Institute Mosintuwu has thus far succeeded in facilitating this dialogue. For example, at our school in Pamona, a Christian-majority area, the students took a field trip to the new mosque, which was rebuilt after being burned down. The women concluded from their time there that religion does not teach violence, but instead that religion has been abused as an excuse to cause violence. This made them understand that the conflict in Poso was not because of violence, but because of political and economic problems that resulted in religion being used to mobilize people.

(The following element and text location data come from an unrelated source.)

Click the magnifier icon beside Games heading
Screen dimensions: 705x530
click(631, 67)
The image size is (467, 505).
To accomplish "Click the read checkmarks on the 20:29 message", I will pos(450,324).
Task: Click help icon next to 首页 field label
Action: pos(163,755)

Several members of the school lost family members during the conflict, because of a large bombing in 2005, and had a dislike and fear of Muslims. They were upset when they first entered the mosque, but after explanation about jihad and an open dialogue with an imam, the women began to develop an understanding that the bombing was not the result of a religion, but instead the act of misguided individuals. One woman said, “I disliked Islam, but now I know it’s not Islam, but the individuals who are responsible.” Upon being accepted by the Christians, a member of the Muslim community in Pamona held a thanksgiving service that used both Islam and Christianity in their prayers.

I hope that through Institute Mosintuwu more meetings that result in tolerance and understanding can occur. I have a dream that the people of the world will live in peace although they have different religions, ethnicities, and backgrounds, and they will work together to achieve a better life. Women and children can be a model and a voice for peace and rights. I want to continue building and developing a mutual understanding, awareness, and respect of this diversity. I will continue to develop Institute Mosintuwu to spread tolerance, peace, and justice in every post-conflict region in Indonesia, develop better dialogue methodologies, and facilitate meetings between religious communities. I also want to strengthen cooperation among religious institutions, spiritual, and cultural leaders.

Mosintuwu, an alternative interfaith dialogue for peace and justice, is an initial step for the next phase, which is to establish a grassroots interfaith organization. I hope to develop an interfaith organization that connects grassroots communities throughout Indonesia and the world, who will not only integrate dialogue in their daily life, but will campaign for harmony in diversity and work together to achieve peace and justice.